Longtime rivalry takes center stage
PATRIOTS AT COLTS | November showdown has proved to be pretty accurate precursor of postseason success
INDIANAPOLIS -- Things are back to normal among the NFL's elite.
Peyton Manning is healthy, Tom Brady is throwing touchdown passes, the Indianapolis Colts are unbeaten and the New England Patriots lead the AFC East.
Tonight is the perfect stage for the next chapter in the NFL's best rivalry.
''It's a fun game to play and, obviously, you have playoff implications and playoff hype,'' Colts linebacker Gary Brackett said.
The annual November showdown has become more than a midseason feature attraction; it's a barometer for what to expect.

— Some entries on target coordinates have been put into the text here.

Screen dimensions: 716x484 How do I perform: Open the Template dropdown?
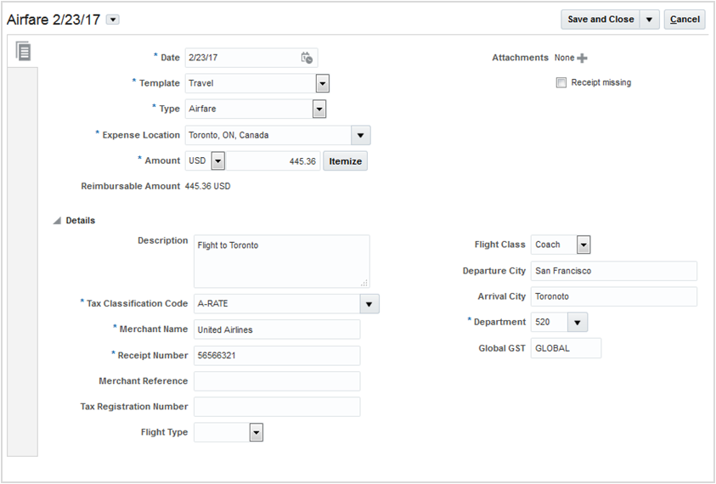[322, 83]
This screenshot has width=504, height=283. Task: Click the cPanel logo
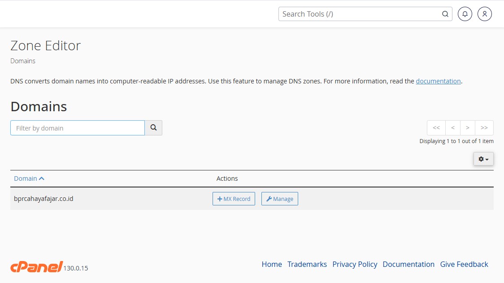click(x=36, y=267)
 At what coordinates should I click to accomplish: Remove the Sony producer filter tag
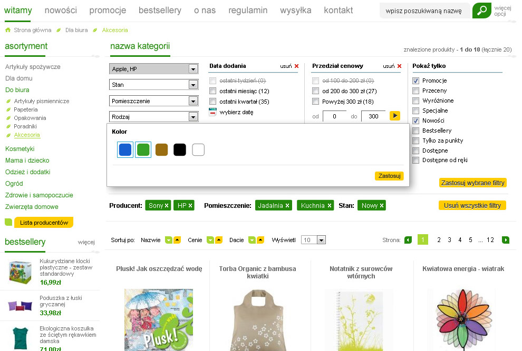coord(167,206)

Four times since 2003, the winner of this regular-season game went on to become the AFC champion. Three times, the winner brought home the Lombardi Trophy.
And it's not just a road map to championships, either. When these teams last met last season, Brady was recuperating from knee surgery and Manning was just rounding into MVP form with the Colts an uncharacteristic 3-4.
The Colts won 18-15, a victory that started a nine-game winning streak and sent them back to the playoffs. The Colts (8-0) haven't lost a regular-season game since -- 17 in a row -- leaving them one short of the second-longest winning streak in league history.
The Patriots? Well, after losing last season to the Colts, they went 6-2, missed the playoffs and opened this season 3-2. Three consecutive victories have given the Patriots a 6-2 mark, but they still trail the Colts by two games in the race for the AFC's top seed.
''With them being 8-0 right now, it makes it tough with a loss here,'' Brady said. ''There are obviously a lot of things that can happen, and the playoffs are a long ways away. But anytime you play the teams that you know are going to be playoff contenders ... you know, that was our problem last year, why we didn't get into the playoffs. We finished 11-5, but we didn't beat any playoff teams.''
As much as the rivalry has been about the teams, it also has been about Manning and Brady.
The debates never seem to end about which player a team rather would have: Brady with his three Super Bowl championships and one MVP award or Manning with his three MVP awards and one Super Bowl title.
The two have gone head-to-head eight times since 2002, with Brady winning five times and Manning three -- plus the game when Brady was out last season. Manning broke Dan Marino's single-season record for touchdown passes in 2004 with 49, only to see that mark fall to Brady when he threw 50 in 2007.
Who's better?
''Peyton Manning is the best pure quarterback in the National Football League, but Tom Brady is my quarterback with a minute left and we're down four points and we need a touchdown because he's done it,'' former Patriots safety and NBC analyst Rodney Harrison said this week.
The comparisons go far beyond numbers. Last season, Manning entered the game answering questions about his left knee. It took two surgeries to clean up an infected bursa sac, procedures he later admitted led to a slow start before he won his third MVP trophy.
This season, Brady is answering questions about his left knee -- more than a year after having surgery to repair torn ligaments. He, too, needed additional treatment to fight an infection and, like Manning in 2008, wasn't himself early.
''We did talk a little bit when he was dealing with the infection,'' Manning said. ''There were some similarities there, but not quite as much similarity as you'd think. What he's been able to do coming back this year, we've seen film of the Patriots playing other defenses, and you can't tell that he missed last year with major knee surgery.''
So fans will get to see two premier quarterbacks at the top of their games tonight. Brady has thrown 10 touchdown passes in the Patriots' last three games, while Manning has thrown for 2,545 yards and remains on pace to break Marino's single-season record for passing yards (5,084).
Does it get better than this? Only if it comes with a rematch in January.